Solving equations in algebra involves finding the values for the variables that make an equation true. In our given exercise, we have the equation \(x^{2/3} - y^{2/3} - 2y = 2\). This is a type of equation where we attempt to find values for \(x\) and \(y\) such that both sides of the equation are equal.

The key is to simplify the equation appropriately and test whether a given set of numbers, in this case, \((1, -1)\), satisfies the equation. Solving equations often involves:

• Identifying the type of equation.
• Simplifying to make the equation easier to work with.
• Substitution of possible values to verify solutions.

Once the equation is simplified, you check your results to ensure accuracy, ensuring the solutions maintain the intended equality.

The substitution method is a popular technique used in algebra to solve systems of equations or verify potential solutions. In the given problem \((1, -1)\) was substituted directly into the equation \(x^{2/3} - y^{2/3} - 2y = 2\). By plugging \(x = 1\) and \(y = -1\) into the equation, we can see how these numbers interact within the equation.

Substitution effectively turns an algebraic equation into an arithmetic problem:

• Find the expression or equation that needs solving, like \(x^{2/3} - y^{2/3} - 2y = 2\).
• Insert the known values into the equation: \(x = 1\) and \(y = -1\).
• Simplify the equation by performing the necessary arithmetic operations.

In this exercise, this involved simplifying \(1^{2/3} = 1\), \((-1)^{2/3} = 1\), and \(-2(-1) = 2\), making it easier to evaluate whether the point satisfies the equation.

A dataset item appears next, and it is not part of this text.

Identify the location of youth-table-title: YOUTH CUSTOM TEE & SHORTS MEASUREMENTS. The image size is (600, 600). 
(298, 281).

Verification is a crucial step in algebra, ensuring the solution found is correct. In this exercise, after substituting \(x = 1\) and \(y = -1\) into the equation \(x^{2/3} - y^{2/3} - 2y = 2\), we simplify and check if the left-hand side equals the right-hand side:

- Substituting the known values and simplifying, we got \(1 - 1 + 2 = 2\).
- This result, \(2 = 2\), confirms the point \(1, -1\) is indeed a solution.

Verification includes checking all arithmetic steps to confirm that they contribute correctly to the solution:

• Calculate each term with given values carefully.
• Ensure the simplified expression maintains equality with the original equation's constraints.
• Review calculations to avoid errors.

This step not only assures you of the solution's correctness but also helps reinforce understanding of the algebraic process.